The three-dimensional geometric model of compressively strained volumes in the region shown in Fig. 5, determined from two x-ray projections and constrained by crystal-growth assumptions and an associated model of the strain features (see text). The volumes indicated have strain above a threshold of $2\times {10}^{-4}$. The labeled regions correspond with the labels in Fig. 5. For a schematic illustration of the projection of similar features to create data such as those presented in Fig. 5, see Sec. I of the Supplemental Material [24]. For further discussion of the creation of the three-dimensional model from projected stereoscopic data, see Sec. K of the Supplemental Material [24].

Figure 7

The sum of the strain-tensor elements measured using a quantum diamond microscope (QDM), overlain with a vertical projection of a three-dimensional geometric model of strain features derived from SXDM measurements. The color map and the corresponding scale bar represent strain measured with QDM, while the wire-frame objects are the projected model. The labeled features correspond with the labels in Figs. 5 and 6.

Figure 8

A comparison between the QDM strain-tensor measurements and the three-dimensional geometric model of growth-defect regions from SXDM measurements. The strain-tensor elements $ϵ(ij)$ give strain on the $i$ crystal plane in the $j$ direction; $ϵ$(Diag) is the normal strain, while the other tensor elements give shear strain.

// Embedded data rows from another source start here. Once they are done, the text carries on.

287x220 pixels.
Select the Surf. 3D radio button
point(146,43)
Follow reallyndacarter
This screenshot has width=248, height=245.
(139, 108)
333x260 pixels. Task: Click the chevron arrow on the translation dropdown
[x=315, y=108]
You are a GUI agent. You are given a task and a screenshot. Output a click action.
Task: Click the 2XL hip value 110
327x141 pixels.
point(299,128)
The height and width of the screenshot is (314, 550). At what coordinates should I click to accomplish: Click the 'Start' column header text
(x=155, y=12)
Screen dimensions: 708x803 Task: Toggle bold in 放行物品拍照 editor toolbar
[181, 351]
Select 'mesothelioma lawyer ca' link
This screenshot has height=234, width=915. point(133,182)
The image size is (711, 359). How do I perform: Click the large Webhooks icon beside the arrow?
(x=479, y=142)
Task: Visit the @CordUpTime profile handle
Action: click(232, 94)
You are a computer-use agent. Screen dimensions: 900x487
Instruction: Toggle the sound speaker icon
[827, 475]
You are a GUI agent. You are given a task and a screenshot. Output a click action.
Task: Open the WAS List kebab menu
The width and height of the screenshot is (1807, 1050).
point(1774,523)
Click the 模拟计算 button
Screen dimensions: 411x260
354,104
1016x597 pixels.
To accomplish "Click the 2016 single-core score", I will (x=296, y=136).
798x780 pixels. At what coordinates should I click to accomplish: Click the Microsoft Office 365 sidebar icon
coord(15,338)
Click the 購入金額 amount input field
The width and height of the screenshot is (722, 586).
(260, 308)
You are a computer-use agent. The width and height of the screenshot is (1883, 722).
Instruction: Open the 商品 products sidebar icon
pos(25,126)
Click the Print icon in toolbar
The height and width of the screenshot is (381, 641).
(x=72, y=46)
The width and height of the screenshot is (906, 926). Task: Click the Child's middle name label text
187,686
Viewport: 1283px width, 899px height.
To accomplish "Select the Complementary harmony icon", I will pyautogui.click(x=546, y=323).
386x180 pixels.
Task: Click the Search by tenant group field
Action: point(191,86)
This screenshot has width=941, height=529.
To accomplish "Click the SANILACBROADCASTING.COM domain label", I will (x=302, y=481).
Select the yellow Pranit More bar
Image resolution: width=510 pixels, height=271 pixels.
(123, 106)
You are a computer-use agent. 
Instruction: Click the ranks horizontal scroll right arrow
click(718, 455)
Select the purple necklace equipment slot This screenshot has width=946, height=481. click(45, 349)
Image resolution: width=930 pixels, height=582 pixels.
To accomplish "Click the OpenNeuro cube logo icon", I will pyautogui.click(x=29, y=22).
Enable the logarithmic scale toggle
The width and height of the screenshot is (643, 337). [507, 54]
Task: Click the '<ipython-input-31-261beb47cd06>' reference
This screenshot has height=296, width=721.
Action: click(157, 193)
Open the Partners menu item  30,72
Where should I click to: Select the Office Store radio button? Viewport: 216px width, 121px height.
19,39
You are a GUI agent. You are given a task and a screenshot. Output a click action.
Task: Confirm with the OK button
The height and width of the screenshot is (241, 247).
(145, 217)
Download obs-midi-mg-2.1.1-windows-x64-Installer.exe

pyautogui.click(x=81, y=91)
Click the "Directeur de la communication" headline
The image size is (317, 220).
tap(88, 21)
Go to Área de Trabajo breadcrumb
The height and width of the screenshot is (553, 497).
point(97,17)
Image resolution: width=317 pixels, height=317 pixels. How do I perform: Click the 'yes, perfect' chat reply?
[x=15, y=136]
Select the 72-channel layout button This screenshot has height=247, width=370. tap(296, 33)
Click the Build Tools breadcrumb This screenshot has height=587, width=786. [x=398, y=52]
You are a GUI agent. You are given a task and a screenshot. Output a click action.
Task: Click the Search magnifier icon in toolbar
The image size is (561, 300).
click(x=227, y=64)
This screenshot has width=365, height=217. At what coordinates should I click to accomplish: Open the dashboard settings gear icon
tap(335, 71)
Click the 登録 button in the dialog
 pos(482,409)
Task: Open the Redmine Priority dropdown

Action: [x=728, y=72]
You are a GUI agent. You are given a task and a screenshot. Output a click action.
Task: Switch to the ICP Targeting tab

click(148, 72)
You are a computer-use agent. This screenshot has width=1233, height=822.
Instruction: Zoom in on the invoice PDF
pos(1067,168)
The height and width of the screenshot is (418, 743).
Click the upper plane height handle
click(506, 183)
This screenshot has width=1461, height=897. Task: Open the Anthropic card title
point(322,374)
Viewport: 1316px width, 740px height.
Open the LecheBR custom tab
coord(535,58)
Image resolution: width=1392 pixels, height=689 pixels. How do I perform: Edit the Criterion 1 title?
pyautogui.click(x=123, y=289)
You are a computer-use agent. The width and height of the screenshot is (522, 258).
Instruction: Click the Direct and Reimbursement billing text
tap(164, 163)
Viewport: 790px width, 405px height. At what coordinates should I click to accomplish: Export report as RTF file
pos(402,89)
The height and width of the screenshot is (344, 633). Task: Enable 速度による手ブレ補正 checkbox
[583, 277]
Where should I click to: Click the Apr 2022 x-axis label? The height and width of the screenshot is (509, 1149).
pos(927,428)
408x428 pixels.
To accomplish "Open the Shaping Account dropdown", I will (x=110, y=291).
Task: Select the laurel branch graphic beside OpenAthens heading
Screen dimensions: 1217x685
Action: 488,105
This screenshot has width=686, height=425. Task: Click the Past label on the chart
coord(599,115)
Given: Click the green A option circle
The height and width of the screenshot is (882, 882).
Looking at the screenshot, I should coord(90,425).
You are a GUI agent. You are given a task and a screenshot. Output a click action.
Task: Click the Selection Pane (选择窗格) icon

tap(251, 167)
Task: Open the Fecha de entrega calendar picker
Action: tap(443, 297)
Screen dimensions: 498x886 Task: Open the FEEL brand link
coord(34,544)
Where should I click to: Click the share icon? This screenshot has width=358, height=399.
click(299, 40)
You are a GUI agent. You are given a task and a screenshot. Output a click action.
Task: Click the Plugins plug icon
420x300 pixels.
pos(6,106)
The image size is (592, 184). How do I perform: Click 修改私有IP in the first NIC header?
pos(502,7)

Constant offsets have been subtracted from QDM strain-tensor measurements to simplify comparison on common color scales.

Figure 9

The application of spatially resolved nanoscale strain measurement to dark-matter detection. (a) WIMP dark matter interacts with a carbon nucleus in a sectioned diamond target, triggering detector elements. (b) The triggered section is removed from target and imaged or scanned; crystal damage due to nuclear recoils is localized to a micrometer-cubed voxel. (c) Within the diamond section, the orientation and asymmetry of the damage track and the resulting nanoscale strain preserve information about the incident direction of the WIMP. This information can be read out using the scanning x-ray nanodiffraction techniques presented here. The pictured feature is crystal-lattice damage from a nuclear recoil track following a 10-keV impact between a WIMP and a carbon nucleus, simulated using the srim software [18, 40].

Figure 10

SXDM scans of representative “background” regions in the CVD quantum sensing diamond, away from large-scale strain features, demonstrate the absence of preexisting features that could be mistaken for WIMP recoil tracks. Each plot shows the number of detector counts arising from compressively strained diamond in the CVD overgrowth layer—for details, see Sec. C of the Supplemental Material [24]. (Note that in these plots we do not apply the background subtraction and strain analysis described in Sec. 2; instead, the total signal from any compressively strained diamond gives a better indication of the presence or absence of small or weak features.) (a) Despite an overall strain gradient, a 40-nm-increment scan of the nanoprobe does not find features with the approximately 100-nm length scale expected for WIMP tracks. (b) A scan of a different background region, this time with 20-nm increments, reveals extended dislocation bundles, which can be easily distinguished from WIMP recoil tracks by their length; again, no strain features are observed having $\le 100\mathrm{nm}$ scale in all three dimensions.